Recorded information ▸
________________________

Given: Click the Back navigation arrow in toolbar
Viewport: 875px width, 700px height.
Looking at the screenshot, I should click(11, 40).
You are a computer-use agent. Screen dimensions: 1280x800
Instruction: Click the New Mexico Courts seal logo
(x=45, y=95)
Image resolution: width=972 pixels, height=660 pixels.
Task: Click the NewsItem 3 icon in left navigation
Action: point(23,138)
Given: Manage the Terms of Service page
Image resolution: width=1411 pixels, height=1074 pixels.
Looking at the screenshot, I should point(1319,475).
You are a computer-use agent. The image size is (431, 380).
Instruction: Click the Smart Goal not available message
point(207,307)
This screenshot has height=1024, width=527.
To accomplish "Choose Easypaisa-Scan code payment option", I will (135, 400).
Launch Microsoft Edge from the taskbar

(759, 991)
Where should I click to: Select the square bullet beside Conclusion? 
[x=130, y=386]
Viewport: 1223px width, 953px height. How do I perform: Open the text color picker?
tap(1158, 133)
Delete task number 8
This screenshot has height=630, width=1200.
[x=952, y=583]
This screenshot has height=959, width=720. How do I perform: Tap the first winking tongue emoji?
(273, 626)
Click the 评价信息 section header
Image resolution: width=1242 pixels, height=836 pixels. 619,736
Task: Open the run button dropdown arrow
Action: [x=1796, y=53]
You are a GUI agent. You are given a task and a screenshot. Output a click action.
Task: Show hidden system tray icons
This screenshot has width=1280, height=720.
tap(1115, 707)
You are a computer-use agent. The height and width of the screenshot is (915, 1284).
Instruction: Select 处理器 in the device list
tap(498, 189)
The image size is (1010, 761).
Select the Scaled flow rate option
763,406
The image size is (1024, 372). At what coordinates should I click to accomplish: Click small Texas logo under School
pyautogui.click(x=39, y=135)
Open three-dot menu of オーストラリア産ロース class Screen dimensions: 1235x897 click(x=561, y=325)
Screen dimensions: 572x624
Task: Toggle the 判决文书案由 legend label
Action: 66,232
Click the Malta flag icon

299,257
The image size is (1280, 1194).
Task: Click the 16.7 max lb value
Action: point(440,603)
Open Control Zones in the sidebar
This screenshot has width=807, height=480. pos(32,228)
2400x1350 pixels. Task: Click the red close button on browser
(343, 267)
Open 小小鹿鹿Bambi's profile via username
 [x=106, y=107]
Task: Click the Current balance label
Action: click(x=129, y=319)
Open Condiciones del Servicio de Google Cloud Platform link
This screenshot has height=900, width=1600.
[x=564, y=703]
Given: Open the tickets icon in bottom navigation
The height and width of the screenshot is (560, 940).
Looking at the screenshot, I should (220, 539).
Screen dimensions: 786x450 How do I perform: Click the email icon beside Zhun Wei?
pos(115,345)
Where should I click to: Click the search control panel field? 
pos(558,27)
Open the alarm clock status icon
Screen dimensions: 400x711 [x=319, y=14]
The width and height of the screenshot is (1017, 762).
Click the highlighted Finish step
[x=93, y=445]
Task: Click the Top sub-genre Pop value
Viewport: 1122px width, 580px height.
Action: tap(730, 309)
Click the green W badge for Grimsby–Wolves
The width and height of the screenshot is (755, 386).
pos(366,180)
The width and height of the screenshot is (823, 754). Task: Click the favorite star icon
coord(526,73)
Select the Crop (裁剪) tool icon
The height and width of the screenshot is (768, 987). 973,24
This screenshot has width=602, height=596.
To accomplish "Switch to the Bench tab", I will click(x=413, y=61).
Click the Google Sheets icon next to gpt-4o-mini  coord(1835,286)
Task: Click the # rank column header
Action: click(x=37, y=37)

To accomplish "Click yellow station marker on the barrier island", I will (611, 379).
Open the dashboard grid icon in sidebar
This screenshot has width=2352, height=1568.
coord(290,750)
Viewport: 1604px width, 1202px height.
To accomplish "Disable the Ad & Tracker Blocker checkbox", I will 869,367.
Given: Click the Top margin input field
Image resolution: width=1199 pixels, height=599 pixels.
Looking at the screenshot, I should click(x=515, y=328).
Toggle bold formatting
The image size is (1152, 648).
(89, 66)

________________________

Work task ▸ Each line above should be copied exactly, with no line missing.

Written reply ▸
Given: Click the Back navigation arrow in toolbar
Viewport: 875px width, 700px height.
Looking at the screenshot, I should click(11, 40).
You are a computer-use agent. Screen dimensions: 1280x800
Instruction: Click the New Mexico Courts seal logo
(x=45, y=95)
Image resolution: width=972 pixels, height=660 pixels.
Task: Click the NewsItem 3 icon in left navigation
Action: point(23,138)
Given: Manage the Terms of Service page
Image resolution: width=1411 pixels, height=1074 pixels.
Looking at the screenshot, I should point(1319,475).
You are a computer-use agent. The image size is (431, 380).
Instruction: Click the Smart Goal not available message
point(207,307)
This screenshot has height=1024, width=527.
To accomplish "Choose Easypaisa-Scan code payment option", I will (135, 400).
Launch Microsoft Edge from the taskbar

(759, 991)
Where should I click to: Select the square bullet beside Conclusion? 
[x=130, y=386]
Viewport: 1223px width, 953px height. How do I perform: Open the text color picker?
tap(1158, 133)
Delete task number 8
This screenshot has height=630, width=1200.
[x=952, y=583]
This screenshot has height=959, width=720. How do I perform: Tap the first winking tongue emoji?
(273, 626)
Click the 评价信息 section header
Image resolution: width=1242 pixels, height=836 pixels. 619,736
Task: Open the run button dropdown arrow
Action: [x=1796, y=53]
You are a GUI agent. You are given a task and a screenshot. Output a click action.
Task: Show hidden system tray icons
This screenshot has width=1280, height=720.
tap(1115, 707)
You are a computer-use agent. The height and width of the screenshot is (915, 1284).
Instruction: Select 处理器 in the device list
tap(498, 189)
The image size is (1010, 761).
Select the Scaled flow rate option
763,406
The image size is (1024, 372). At what coordinates should I click to accomplish: Click small Texas logo under School
pyautogui.click(x=39, y=135)
Open three-dot menu of オーストラリア産ロース class Screen dimensions: 1235x897 click(x=561, y=325)
Screen dimensions: 572x624
Task: Toggle the 判决文书案由 legend label
Action: 66,232
Click the Malta flag icon

299,257
The image size is (1280, 1194).
Task: Click the 16.7 max lb value
Action: point(440,603)
Open Control Zones in the sidebar
This screenshot has width=807, height=480. pos(32,228)
2400x1350 pixels. Task: Click the red close button on browser
(343, 267)
Open 小小鹿鹿Bambi's profile via username
 [x=106, y=107]
Task: Click the Current balance label
Action: click(x=129, y=319)
Open Condiciones del Servicio de Google Cloud Platform link
This screenshot has height=900, width=1600.
[x=564, y=703]
Given: Open the tickets icon in bottom navigation
The height and width of the screenshot is (560, 940).
Looking at the screenshot, I should (220, 539).
Screen dimensions: 786x450 How do I perform: Click the email icon beside Zhun Wei?
pos(115,345)
Where should I click to: Click the search control panel field? 
pos(558,27)
Open the alarm clock status icon
Screen dimensions: 400x711 [x=319, y=14]
The width and height of the screenshot is (1017, 762).
Click the highlighted Finish step
[x=93, y=445]
Task: Click the Top sub-genre Pop value
Viewport: 1122px width, 580px height.
Action: tap(730, 309)
Click the green W badge for Grimsby–Wolves
The width and height of the screenshot is (755, 386).
pos(366,180)
The width and height of the screenshot is (823, 754). Task: Click the favorite star icon
coord(526,73)
Select the Crop (裁剪) tool icon
The height and width of the screenshot is (768, 987). 973,24
This screenshot has width=602, height=596.
To accomplish "Switch to the Bench tab", I will click(x=413, y=61).
Click the Google Sheets icon next to gpt-4o-mini  coord(1835,286)
Task: Click the # rank column header
Action: click(x=37, y=37)

To accomplish "Click yellow station marker on the barrier island", I will (611, 379).
Open the dashboard grid icon in sidebar
This screenshot has width=2352, height=1568.
coord(290,750)
Viewport: 1604px width, 1202px height.
To accomplish "Disable the Ad & Tracker Blocker checkbox", I will 869,367.
Given: Click the Top margin input field
Image resolution: width=1199 pixels, height=599 pixels.
Looking at the screenshot, I should click(x=515, y=328).
Toggle bold formatting
The image size is (1152, 648).
(89, 66)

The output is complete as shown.